Sotto quali aspetti l’Italia è raminga?


“Il poemetto è rivolto a quella fetta di Italia che verso la fine dell’Ottocento è dovuta emigrare a causa della crisi. Sotto diversi aspetti, la storia non è cambiata: la storia di Pascoli ha legami forti con l’attualità. Le pagine dei giornali ma anche i telegiornali, sono pieni di queste notizie”.

 

Cosa si racconta in scena?


“Io leggerò le parole di Pascoli, accompagnato dalle musiche di Gianmaria Testa. E’ una storia di emigrazione, guardata con sgomento come perdita d’identità e fattore di estraneità reciproca fra chi è partito e i parenti rimasti in patria a conservare arcaiche abitudini di vita. Protagoniste della poesia sono Maria-Molly, malata di tisi, riportata in Italia dal lontano Ohio per trovare aria buona e cure, e la nonna, che le si affeziona fino a morire, simbolicamente”.

 

Com’è nato lo spettacolo?


“Mentre cercavo un po’ di materiale su Giovanni Pascoli, ho avuto modo di poter vedere una serie di fotografie. Una in particolar modo mi ha colpito: raffigurava un barcone carico all’inverosimile. Di italiani. L’analogia con i tempi che viviamo, con la nostra Storia contemporanea, che sarà ‘futura Storia e Memoria’ è il motivo per cui ho scelto di proporre questo poema. Vorrei che l’Italia, gli italiani avessero rispetto per la propria Memoria e ne facessero un patrimonio”.

 

Con Gianmaria Testa – ce lo conferma Erri De Luca – si canta. Come se la cava?
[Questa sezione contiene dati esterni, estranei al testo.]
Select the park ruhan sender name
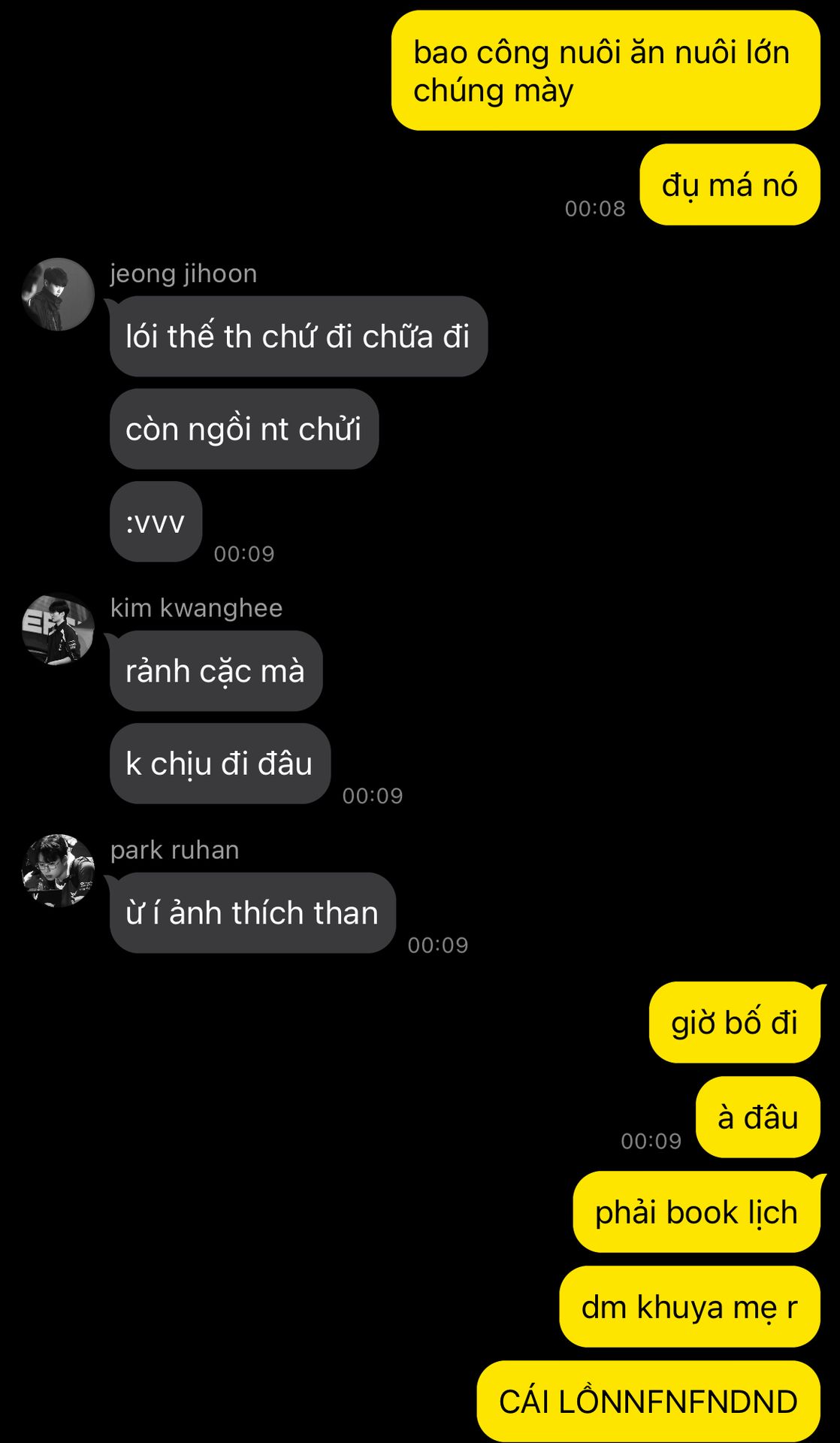Screen dimensions: 840x1443 tap(174, 850)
“Canto bene in maniera direttamente proporzionale alla sua pietà (ride). Quello di Gianmaria è un atto di bontà”.

 

Pascoli amava la sua Romagna. Che rapporto ha con la sua terra?
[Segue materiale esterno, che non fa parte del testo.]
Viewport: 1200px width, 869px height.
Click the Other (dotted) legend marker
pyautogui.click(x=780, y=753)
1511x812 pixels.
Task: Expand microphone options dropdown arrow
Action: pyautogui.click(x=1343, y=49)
“E’ un rapporto molto profondo. Il Friuli è una terra a vocazione contadina. E’ il mio vissuto, la mia famiglia. Faccio fatica a dimenticare la mia terra, il mio dialetto. Il Friuli ha vissuto il tema dell’emigrazione. Anche la mia famiglia: quando mi sono recato in Argentina per una produzione, ha preso l’elenco telefonico per vedere i cognomi dei parenti. E li ho trovati”.

 

In “Si può fare” un accento di dialetto esce: il suo personaggio, un dottore, dice “Va in mona”.


“Il film racconta la storia della prima comunità di reintegro di malati mentali. E’ ambientato a Pordenone: la correttezza della storia ben si inserisce nel mio personaggio. E in quello che dice”.

 

Ha qualche progetto cinematografico?


“Stanno uscendo tre film: due opere prime e il secondo film di Andrea Segre. La pellicola ‘Zoran il mio nipote scemo’ di Matteo Oleotto è ambientata a Gorizia: ‘volano’ tanti ‘va in mona’. Il film ‘La variabile umana’ di Bruno Oliviero mi vede sul set assieme a Silvio Orlando e Sandra Ceccarelli, ed è girato in Lombardia. E’ un giallo ambientato in una Milano non più da bere. Con Segre abbiamo girato ‘La prima neve’: siamo in Trentino, fra le valli di Cembra e dei Mocheni e la Valsugana. Il film racconta la storia dell’incontro fra un undicenne che ha un rapporto difficile con la madre e un ragazzo libico. Però non so in che ordine usciranno al cinema”.